Once a house painter and now a member in a volunteer rescue team, Kayali tried once, twice, three times to break into the house, but he was overcome by the gas and passed out. Only 20 minutes later, after the gas dissipated, was the team able to get into the house.
Inside, they found a toddler dead, still wrapped in his blankets in bed, Kayali told The Associated Press, recounting the May 2 attack. The child's father died a few days later, his lungs collapsed, in a hospital near the Turkish border.
"I blamed myself first. But then again I go back and say if we had equipment and outfits, maybe," Kayali said. "Then again, 'if' will not change anything now. ... God destined and what he destined happened."
Frustrated and despairing, Syrian opposition activists are trying to garner international pressure to stop a growing number of attacks using chlorine gas, which they say are undoubtedly carried out by government aircraft.
Two years after President Bashar Assad agreed to destroy his chemical arsenal and joined the Chemical Weapons Convention, activists say they have documented 18 cases of chlorine gas used in the country's rebel-held north since March 6, when the United Nations issued a resolution determining that chlorine was used in Syria and warning of repercussions. They say the attacks have killed nine people and injured hundreds.
The Syrian government denies using chlorine gas. But activists and residents of the villages hit say the attacks, usually at night, are clearly by government forces. The chlorine bombs are dropped in barrels from the skies, and residents say they hear the buzz of helicopters first. Syrian military forces are the only combatants in the civil war known to fly helicopters, and the villages hit are pro-rebel, largely in the northwestern province of Idlib.
Still, it is proving impossible to legally link the Assad government to the attacks.
The UN agency in charge of determining whether chlorine was used does not have the mandate to assign blame. The Organization for the Proliferation of Chemical Weapons also can't get to the scenes of suspected attacks without the cooperation of the Syrian government, while testimonies or evidence collected by people on the ground are considered circumstantial. The UN Security Council is paralyzed because Russia, a major ally of Assad, insists the allegations are "propaganda."
The Syrian Civil Defense, a group of 2,640 volunteers that provides emergency and rescue services in rebel-held and contested areas, has been gathering evidence to document the recent attacks, said Farouq Habib, the group's political adviser. He and the group's director, Raed Saleh, returned this week from the United States, where they met US and European officials.
They collected remains from the barrels used in a number of bombings, soil samples that the group says show high levels of chlorine traces and urine and blood samples from victims.
"The samples are valuable for the Syrian people because they document the crimes committed against it," Habib said in a telephone interview. "It is there and documented and saved but will only be presented after putting together a legal case that guarantees it is used in an effective way to indict the criminal who used chlorine against the Syrian people."

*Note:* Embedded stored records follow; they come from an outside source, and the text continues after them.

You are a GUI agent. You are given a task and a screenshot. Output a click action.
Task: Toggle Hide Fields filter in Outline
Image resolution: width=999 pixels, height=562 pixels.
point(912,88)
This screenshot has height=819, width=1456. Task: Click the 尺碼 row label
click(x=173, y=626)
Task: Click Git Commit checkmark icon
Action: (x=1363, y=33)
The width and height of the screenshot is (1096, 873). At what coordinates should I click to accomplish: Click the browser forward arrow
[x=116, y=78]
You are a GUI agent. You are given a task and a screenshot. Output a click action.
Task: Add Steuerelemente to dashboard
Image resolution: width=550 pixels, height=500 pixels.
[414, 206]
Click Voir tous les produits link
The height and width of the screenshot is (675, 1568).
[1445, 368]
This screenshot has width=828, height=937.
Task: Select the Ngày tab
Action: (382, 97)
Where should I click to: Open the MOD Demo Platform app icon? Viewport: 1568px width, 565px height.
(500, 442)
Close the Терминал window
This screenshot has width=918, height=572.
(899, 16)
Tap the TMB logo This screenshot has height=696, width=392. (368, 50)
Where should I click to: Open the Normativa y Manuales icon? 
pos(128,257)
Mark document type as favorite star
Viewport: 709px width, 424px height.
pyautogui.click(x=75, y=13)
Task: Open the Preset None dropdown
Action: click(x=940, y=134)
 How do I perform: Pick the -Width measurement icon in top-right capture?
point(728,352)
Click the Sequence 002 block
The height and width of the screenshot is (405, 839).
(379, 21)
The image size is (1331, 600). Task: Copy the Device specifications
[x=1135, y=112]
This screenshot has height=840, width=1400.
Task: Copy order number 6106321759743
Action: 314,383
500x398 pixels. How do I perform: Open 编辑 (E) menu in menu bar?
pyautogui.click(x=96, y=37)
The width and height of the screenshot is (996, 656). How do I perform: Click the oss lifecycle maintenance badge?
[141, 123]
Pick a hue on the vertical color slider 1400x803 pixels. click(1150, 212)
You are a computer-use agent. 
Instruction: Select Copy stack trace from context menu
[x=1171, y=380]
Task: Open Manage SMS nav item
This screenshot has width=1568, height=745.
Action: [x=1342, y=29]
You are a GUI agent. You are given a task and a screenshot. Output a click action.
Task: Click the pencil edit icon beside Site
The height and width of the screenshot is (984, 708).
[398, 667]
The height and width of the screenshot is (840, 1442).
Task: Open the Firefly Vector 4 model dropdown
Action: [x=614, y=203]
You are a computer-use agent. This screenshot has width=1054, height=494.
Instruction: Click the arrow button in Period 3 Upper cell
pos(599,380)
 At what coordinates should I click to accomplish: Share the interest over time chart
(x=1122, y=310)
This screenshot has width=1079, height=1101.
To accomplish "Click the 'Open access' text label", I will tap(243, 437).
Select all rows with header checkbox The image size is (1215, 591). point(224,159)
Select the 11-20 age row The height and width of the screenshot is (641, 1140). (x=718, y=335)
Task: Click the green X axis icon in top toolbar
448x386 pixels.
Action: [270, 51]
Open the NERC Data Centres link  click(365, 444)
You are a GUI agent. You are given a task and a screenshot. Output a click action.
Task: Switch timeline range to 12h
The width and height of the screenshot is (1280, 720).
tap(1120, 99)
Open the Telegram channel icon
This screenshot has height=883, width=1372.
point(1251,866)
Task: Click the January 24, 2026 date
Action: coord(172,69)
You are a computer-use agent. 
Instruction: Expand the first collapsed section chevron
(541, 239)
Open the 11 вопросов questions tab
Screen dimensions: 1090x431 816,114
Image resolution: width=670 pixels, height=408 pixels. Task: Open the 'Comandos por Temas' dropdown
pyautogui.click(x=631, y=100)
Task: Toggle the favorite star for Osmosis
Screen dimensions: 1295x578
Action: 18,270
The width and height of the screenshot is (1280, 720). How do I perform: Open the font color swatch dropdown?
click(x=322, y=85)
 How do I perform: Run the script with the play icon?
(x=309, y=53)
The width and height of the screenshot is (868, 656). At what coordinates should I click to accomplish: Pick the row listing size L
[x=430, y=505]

Habib said his group has offered the OCPW to either take the samples in a handover over the border with Turkey or to host its staffers on visits of areas of suspected attacks.
Deliberations are underway over a US proposal to set up a parallel commission of inquiry that would be mandated to determine blame.
Details of the proposal have not yet been made public, but Saleh said the new commission is likely to face the same obstacles. For example, he said, only those who reach the scene of an attack immediately would be able to document a case. "We all know the gas effect doesn't last for more than a few hours," he said.
That's one reason, experts say, Assad continues to use the gas.
When used with the intent to hurt or kill, chlorine is considered a chemical weapon, but chlorine itself, used for industrial or domestic purposes, is not included in a state's declaration of chemical weapons.
"The regime thinks that if there were documentations of samples contaminated with chlorine gas, it can claim it is in homes or that anyone has used it," Habib said.
Government officials last year accused the militant group Nusra Front of detonating containers with chlorine, but offered no proof.
Kelsey Davenport, the director of nonproliferation policy at the Washington-based advocacy group Arms Control Association, said that while the use of helicopters points to Assad's government, negotiating access for a formal investigation with a mandate to assign blame is difficult.
"If a designated body has the authority to determine who is responsible for the chlorine attacks, the Assad regime is unlikely to cooperate, or provide security assurances," Davenport said.
Speaking to reporters, US President Barack Obama said last week that his administration will work with the international community to investigate the claims but has stayed clear of threatening action. Obama threatened military strikes after 2013 sarin gas attacks blamed on Assad in Damascus suburbs that killed hundreds, but later backed off amid a Russian deal that saw Assad agree to destroy his chemical weapons.
Saleh and other Syrian opposition figures are campaigning for a no-fly zone, or safe zones, to protect the civilians against future attacks. But over the course of the 4-year-old civil war, there's been no appetite in the US or its allies to enforce such a zone.
Kayali, the medic, said even precautions taken by civilians to avoid government bombing have become lethal.
"People used to think that by digging underground vaults that they would be safe," he said. But he said a recent attack that killed six saw a barrel land in the ventilation shaft of a bomb shelter.
"We will end up dying one by one, and no one is aware of us," he said.